Since the arrival of public relations agencies, most companies have given the job of handling not only their bona fide PR events, like launching new products or handing out awards or donations, but also the news to public relations consultants.
Perhaps it is just a matter of having an outside agency, which knows the media organisations well, set up the event rather than give it to an administrative person who does not deal with the Press much.
But there is a heavy hand of finessing that intrudes far too often and it has led me to not attend most of these events.
There are two I want to mention here. I will call names. 
The first is the Central Bank governor’s Press conference, which is held quarterly. Now, this is not a case of the governor trying to evade questions; it is the format. The quarterly review of the economy is now sent out the day before the Press conference, and rather than the almost laughable spectacle of a governor reading it out verbatim (which I have witnessed in years past), the Press can now go along and have a cosy chat on things economic with The Guv. 

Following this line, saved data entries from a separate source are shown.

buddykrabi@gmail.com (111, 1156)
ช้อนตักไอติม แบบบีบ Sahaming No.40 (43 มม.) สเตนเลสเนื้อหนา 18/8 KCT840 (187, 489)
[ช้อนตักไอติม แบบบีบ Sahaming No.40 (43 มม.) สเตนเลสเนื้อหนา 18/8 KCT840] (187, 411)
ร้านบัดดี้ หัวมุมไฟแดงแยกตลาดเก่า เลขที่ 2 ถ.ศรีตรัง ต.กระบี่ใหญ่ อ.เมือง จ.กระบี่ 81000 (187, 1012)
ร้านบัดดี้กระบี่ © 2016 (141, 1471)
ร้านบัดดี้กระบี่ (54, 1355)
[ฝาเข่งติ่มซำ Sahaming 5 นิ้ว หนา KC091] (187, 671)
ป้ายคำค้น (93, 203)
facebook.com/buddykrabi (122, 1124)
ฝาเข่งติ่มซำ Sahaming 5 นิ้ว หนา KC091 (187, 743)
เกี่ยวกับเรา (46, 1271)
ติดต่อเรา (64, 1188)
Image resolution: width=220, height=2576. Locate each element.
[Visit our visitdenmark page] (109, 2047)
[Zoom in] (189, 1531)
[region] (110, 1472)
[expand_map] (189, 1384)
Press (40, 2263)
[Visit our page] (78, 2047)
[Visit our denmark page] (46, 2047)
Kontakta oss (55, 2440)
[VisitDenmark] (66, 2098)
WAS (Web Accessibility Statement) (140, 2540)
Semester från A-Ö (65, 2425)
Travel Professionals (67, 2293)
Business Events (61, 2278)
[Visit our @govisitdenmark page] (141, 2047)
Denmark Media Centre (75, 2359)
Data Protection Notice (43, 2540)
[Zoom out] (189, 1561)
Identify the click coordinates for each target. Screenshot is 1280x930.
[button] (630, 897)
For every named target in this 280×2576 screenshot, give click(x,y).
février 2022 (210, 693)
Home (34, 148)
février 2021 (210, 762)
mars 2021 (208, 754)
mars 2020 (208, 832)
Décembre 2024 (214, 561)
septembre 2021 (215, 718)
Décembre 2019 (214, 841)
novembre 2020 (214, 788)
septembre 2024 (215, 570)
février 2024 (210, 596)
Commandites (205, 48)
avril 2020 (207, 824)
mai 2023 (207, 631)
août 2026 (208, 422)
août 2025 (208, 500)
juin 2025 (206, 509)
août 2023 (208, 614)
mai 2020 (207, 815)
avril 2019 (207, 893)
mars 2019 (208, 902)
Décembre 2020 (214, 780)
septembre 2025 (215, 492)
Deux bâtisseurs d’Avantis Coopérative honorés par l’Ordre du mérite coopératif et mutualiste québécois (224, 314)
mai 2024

The effect, however, is muted by the set-up, for instead of sitting at a table with your notepad or computer in front of you, you are placed theatre-style before the governor, who then offers up some of the most bland and general comments ever known to issue forth from someone in his position.
He is not holding any notes and therefore the exchange is more akin to warm and fuzzy comments than detailed explanation of points the journalists are trying to raise.
I must confess I find it very dissatisfying from a journalistic point of view, hence my sporadic attendance.
The second is a recent example of annoying finessing by Al-Hart PR, which via email informed me that the new judicial manager of Clico Holdings Ltd, Deloitte Consulting Inc., was seeking “a meeting with the radio talkshow hosts/moderators as well as some of the key business journalists/editors to share information as it relates to this very sensitive issue”. 
I don’t like it when people tell me the issue is “sensitive”. It is code for “this meeting will be off the record”. To describe as “sensitive”, the possible destruction of thousands of people’s life savings, pensions and insurance policies by a rogue company which continued hawking its annuities, even after it was told to stop, borders on insult.
It is not a sensitive issue; it is a national disgrace, and the more light that can be shed upon it the better.
I emailed Al-Hart back and told them that I would only be attending on the understanding that “anything said at such a meeting would be considered by me as for the public record and NOT off the record. I would therefore be recording the session if invited”.
Meantime, I encountered Deloitte CEO Oliver Jordan at another function and he gave me the impression that he was always of the opinion that the meeting would be for the public record. So I told him I would come.
Do you know that when I got back to my office, an email from Al-Hart was awaiting me which said: “Please note that this is a meeting and not a media conference, and the invitation has been extended to you to attend and participate rather than for coverage and therefore we are asking kindly that it is not recorded.”
Not a good start for the judicial manager, in my humble opinion.
Let me just say for the record that with regard to the affairs of CL Financial or any of its subsidiaries, there is no meeting I will ever attend on the basis of confidentiality.
I have no investment in the company and therefore we would not be negotiating anything personal to me or my family. If you want me to hear what you have to say, feel free to say it and I will feel as free as a bird to record and publish it.
Barbados has paid a dear price, in my opinion, in the loss of information which the public should have due to this sort of nonsense. This finessing must stop.